_EXERCISE BRIEF_. Could you give back exactly the lines below from the one with "Where should I" through the one with "You are a GUI", without a single picture?

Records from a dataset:
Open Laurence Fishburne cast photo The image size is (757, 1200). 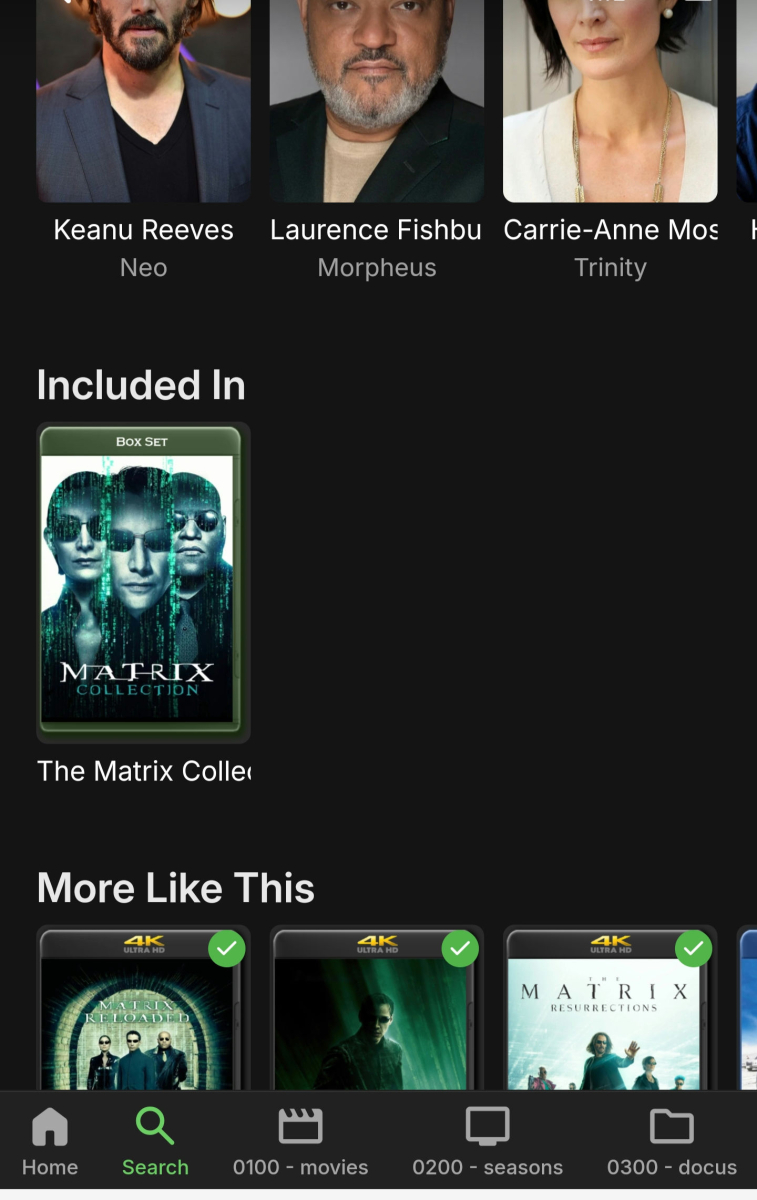pos(377,100)
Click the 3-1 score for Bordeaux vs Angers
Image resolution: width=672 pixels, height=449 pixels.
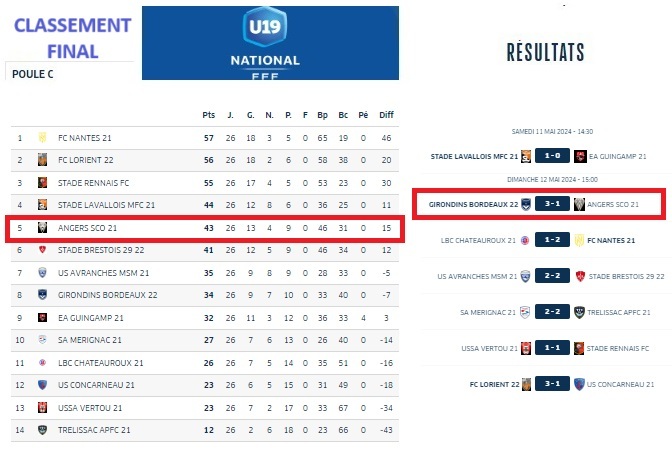553,204
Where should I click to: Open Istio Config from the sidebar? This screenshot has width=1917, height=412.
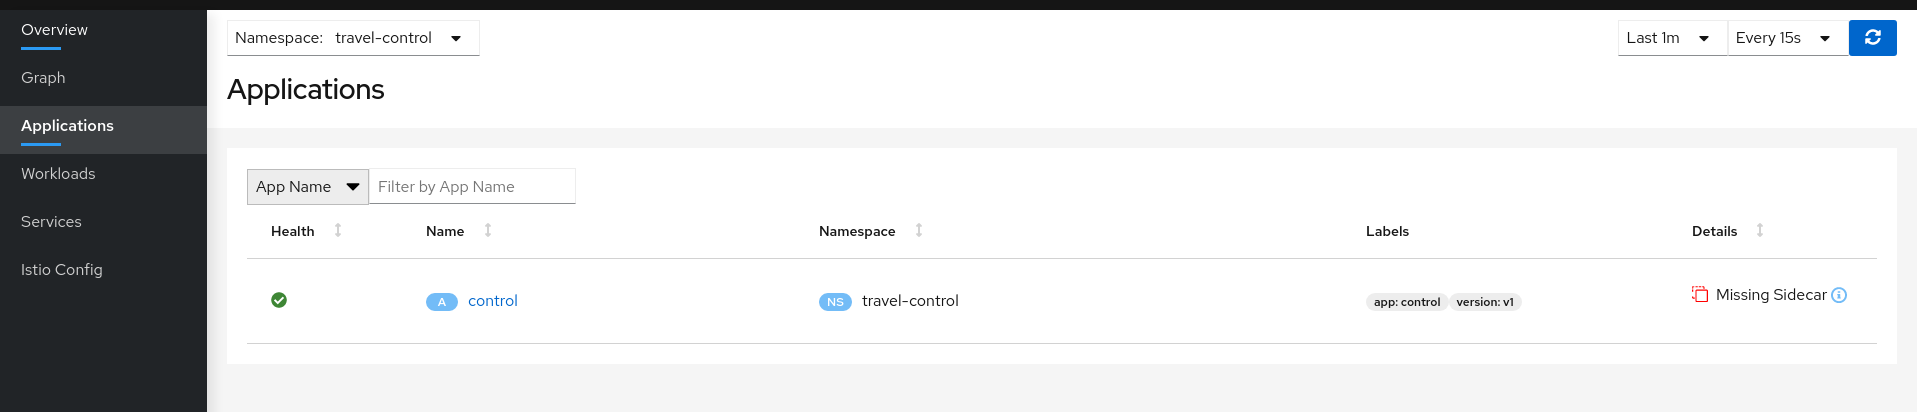point(62,270)
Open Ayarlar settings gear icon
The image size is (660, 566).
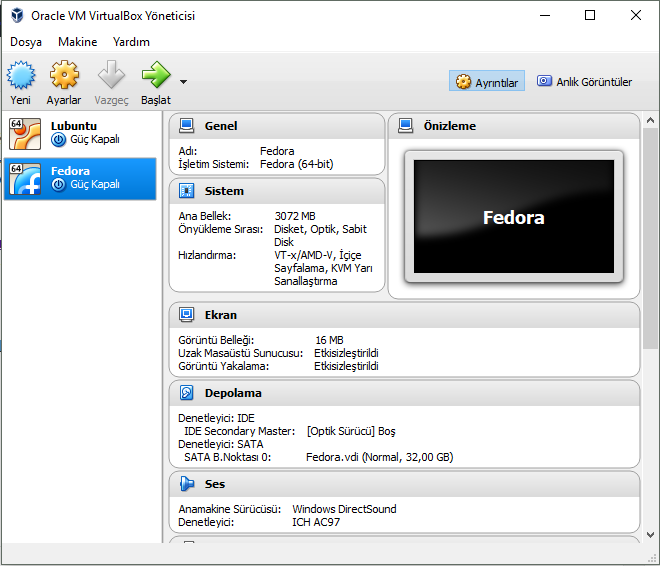pos(64,76)
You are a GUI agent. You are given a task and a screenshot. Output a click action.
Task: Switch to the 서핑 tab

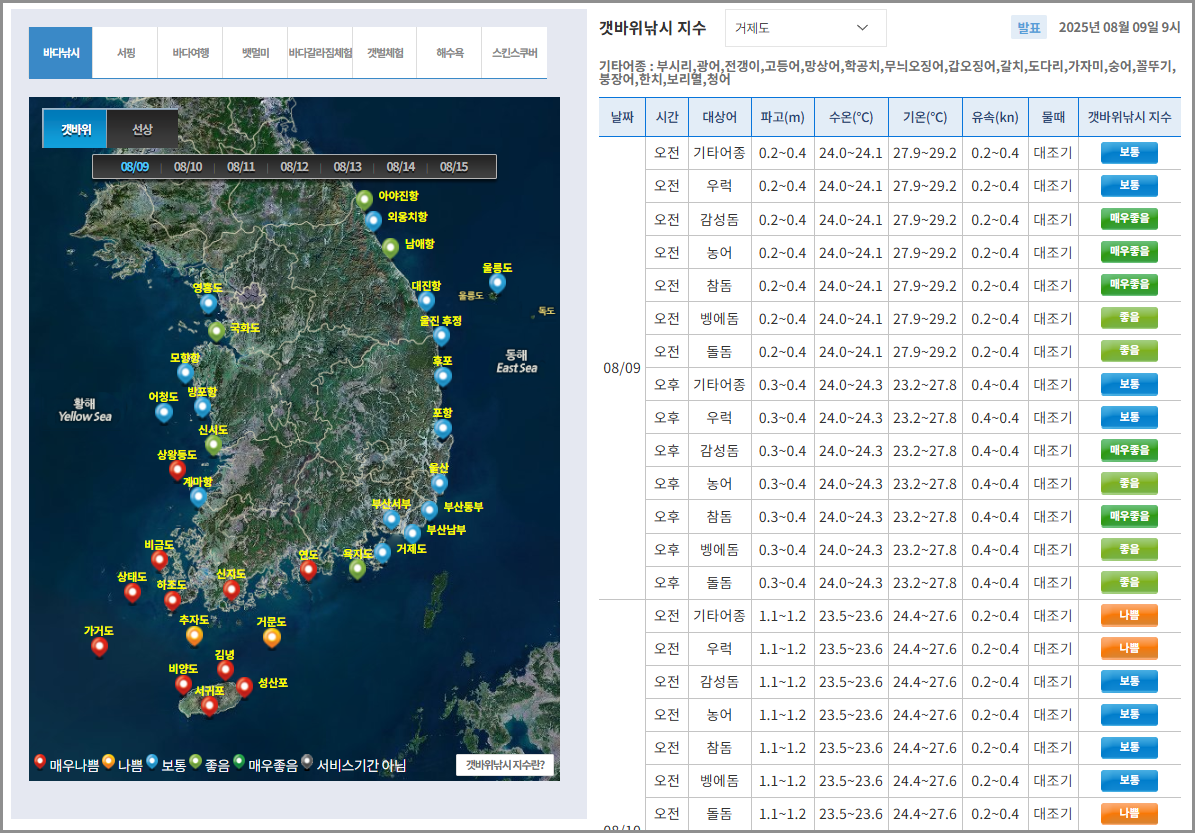[125, 53]
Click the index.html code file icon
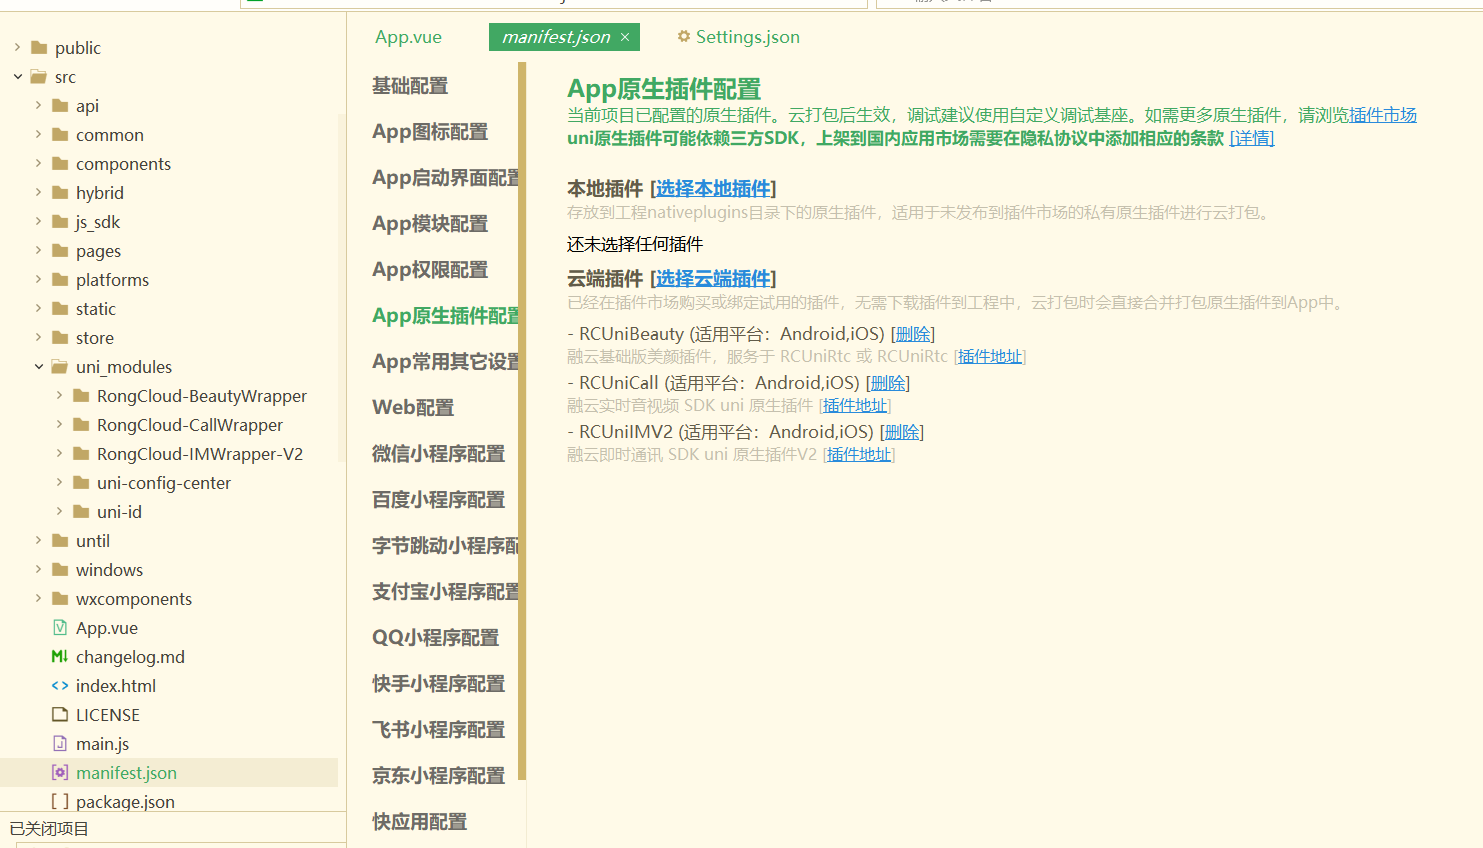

_TASK ANSWER_.
Where should I click to: Open Istio Config from the sidebar? This screenshot has width=1917, height=412.
point(62,270)
Open Ayarlar settings gear icon
The image size is (660, 566).
pos(64,76)
You are a GUI agent. You are given a task and a screenshot. Output a click action.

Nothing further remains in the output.